Easy Sailing ascends a large, right-facing dihedral in the center of the Granite Sea immediately above the finish of The Gardener Did It. Two starts are possible, one off of a boulder and into a fist/hand crack, or, starting lower, on a ledge beneath a bolted line, one can ascend a thin, left-leaning corner (harder?) that eventually joins the main dihedral system.
Enjoyable jamming, face climbing, stemming, and even a bit of liebacking will get you up this route until the angle eases, where you're greeted by still more fun, though much easier, jamming and face climbing to the top of the buttress. Gear is plentiful on this route, so belays can be had most anywhere along the way. However, the crack in the dihedral is often wide, so bring along extra gear in the #3 - #4 Camalot range (hexes would work well) for building belays.
Once a bit cleaner, this route will make a spectacular first lead for a budding trad climber. While there are some intimidating steep sections and face climbing, movement is always secure and rewards patience - faced with a seemingly non-5.6 obstacle, a little hold-browsing reveals bomber options. I would go so far as to suggest that with all the great gear available, complemented by a diversity of climbing, this route could stand toe-to-toe with Lumpy Ridge's Batman and Robin or just about any moderate Flatirons line.
Once you find the Granite Sea, it'll be pretty obvious where this route is - climb the huge, right-facing dihedral in two or three pitches to the top of the buttress.

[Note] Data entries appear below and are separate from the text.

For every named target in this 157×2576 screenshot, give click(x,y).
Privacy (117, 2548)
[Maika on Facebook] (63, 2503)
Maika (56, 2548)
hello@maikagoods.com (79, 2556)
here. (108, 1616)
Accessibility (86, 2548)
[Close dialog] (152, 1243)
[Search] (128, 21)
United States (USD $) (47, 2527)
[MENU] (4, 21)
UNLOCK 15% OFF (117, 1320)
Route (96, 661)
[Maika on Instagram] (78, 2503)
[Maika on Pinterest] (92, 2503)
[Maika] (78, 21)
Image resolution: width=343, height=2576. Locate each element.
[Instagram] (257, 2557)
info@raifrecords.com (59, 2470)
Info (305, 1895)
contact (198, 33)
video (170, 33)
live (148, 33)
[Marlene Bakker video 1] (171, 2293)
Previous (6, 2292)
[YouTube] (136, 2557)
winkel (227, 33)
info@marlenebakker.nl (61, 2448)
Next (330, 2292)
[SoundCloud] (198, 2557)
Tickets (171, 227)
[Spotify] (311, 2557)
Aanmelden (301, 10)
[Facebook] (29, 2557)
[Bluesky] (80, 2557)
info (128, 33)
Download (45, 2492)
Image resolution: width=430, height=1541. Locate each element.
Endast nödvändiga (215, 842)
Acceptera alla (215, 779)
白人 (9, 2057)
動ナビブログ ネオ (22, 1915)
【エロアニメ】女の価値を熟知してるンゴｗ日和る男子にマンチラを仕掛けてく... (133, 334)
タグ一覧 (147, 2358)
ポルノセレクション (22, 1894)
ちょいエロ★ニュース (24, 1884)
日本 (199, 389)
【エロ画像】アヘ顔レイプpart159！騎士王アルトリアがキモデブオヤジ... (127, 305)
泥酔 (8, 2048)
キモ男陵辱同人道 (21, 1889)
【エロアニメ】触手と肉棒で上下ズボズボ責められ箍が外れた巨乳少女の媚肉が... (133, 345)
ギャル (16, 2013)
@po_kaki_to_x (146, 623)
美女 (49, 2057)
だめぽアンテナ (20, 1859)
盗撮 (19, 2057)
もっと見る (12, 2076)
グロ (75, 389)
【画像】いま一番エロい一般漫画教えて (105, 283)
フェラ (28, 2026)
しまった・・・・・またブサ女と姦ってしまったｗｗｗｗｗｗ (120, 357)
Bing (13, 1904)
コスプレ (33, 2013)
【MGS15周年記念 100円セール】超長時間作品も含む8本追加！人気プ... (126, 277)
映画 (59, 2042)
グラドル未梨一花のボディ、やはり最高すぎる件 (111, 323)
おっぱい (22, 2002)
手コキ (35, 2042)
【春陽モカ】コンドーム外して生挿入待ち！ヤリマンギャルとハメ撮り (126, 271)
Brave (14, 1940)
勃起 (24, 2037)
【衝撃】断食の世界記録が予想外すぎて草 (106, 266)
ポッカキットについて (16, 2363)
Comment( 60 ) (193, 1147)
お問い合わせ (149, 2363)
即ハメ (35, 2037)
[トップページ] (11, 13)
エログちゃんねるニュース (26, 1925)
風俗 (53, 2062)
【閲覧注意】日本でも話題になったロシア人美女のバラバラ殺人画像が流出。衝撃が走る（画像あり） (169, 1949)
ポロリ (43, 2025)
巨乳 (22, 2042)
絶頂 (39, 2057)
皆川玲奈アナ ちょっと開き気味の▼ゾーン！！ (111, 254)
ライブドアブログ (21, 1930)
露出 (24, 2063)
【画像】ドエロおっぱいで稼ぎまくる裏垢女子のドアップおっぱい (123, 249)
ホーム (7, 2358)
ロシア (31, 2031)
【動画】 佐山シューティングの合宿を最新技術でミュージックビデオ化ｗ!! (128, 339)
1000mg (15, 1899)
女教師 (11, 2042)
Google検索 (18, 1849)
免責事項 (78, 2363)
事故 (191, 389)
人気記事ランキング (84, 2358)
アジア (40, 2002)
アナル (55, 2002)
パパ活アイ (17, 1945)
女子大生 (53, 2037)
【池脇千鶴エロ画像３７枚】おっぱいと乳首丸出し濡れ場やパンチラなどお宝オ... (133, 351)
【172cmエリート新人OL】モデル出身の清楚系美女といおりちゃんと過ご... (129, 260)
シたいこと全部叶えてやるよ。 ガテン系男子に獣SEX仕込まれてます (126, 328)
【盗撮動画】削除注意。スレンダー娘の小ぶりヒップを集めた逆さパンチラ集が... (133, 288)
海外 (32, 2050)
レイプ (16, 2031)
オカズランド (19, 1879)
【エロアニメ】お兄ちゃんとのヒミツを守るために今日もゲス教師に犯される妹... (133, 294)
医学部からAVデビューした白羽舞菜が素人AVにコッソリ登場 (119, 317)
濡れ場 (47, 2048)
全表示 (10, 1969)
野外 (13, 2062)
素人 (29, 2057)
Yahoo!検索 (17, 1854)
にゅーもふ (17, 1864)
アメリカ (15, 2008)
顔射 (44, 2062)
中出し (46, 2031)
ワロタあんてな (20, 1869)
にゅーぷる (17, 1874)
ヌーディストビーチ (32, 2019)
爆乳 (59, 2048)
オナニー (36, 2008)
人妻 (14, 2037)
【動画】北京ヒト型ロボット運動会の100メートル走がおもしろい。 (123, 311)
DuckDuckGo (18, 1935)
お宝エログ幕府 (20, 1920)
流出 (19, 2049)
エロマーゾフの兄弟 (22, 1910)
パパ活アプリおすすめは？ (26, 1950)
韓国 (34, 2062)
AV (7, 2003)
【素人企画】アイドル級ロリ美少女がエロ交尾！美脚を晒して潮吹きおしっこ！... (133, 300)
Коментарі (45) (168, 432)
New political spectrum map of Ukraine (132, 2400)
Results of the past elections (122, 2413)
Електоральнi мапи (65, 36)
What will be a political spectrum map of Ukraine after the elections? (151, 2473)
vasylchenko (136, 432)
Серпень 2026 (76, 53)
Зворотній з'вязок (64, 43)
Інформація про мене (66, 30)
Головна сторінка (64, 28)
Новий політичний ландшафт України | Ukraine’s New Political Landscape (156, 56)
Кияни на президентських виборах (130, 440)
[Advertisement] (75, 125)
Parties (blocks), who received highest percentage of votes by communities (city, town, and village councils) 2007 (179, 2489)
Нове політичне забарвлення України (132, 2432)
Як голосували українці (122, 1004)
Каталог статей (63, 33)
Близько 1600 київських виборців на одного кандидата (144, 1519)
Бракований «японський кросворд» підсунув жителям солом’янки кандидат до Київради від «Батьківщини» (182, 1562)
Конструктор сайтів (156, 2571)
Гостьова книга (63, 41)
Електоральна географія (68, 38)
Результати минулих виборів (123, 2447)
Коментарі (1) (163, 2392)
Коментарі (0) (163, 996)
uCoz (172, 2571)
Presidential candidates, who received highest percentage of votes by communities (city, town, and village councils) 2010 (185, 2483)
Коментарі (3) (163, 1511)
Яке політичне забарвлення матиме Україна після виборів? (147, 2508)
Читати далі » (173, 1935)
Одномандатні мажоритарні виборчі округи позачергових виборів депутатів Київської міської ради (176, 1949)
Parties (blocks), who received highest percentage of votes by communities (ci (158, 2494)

A standard rack of nuts and cams to #4 Camalot will protect this climb. Extra #2 - #4 might not be a terrible idea if you're a 5.6/7 leader or looking to stretch out the pitches - hexes would work very well for this line.
|By Aaron Martinuzzi|
Feb 5, 2010
Subsequent climbers might argue that three stars is a bit generous for this climb, and, in its current state, it is - I pulled a serving-platter-sized flake off the left wall of the dihedral on my ascent, and noted a few other exfoliating flakes, flexing crimps, and licheny smears. However, with a couple subsequent ascents and some cleaning, this could easily become one of the better beginner trad leads in the Fort Collins area, if not the northern Front Range. I listed it at 5.6, the traditional guidebook rating, but a frazzled, inexperienced climber might not see every sequence - this isn't jug-hauling, hand-jam-slamming, no-brainer 5.6, but all the holds are there to make every questionable move pretty easy.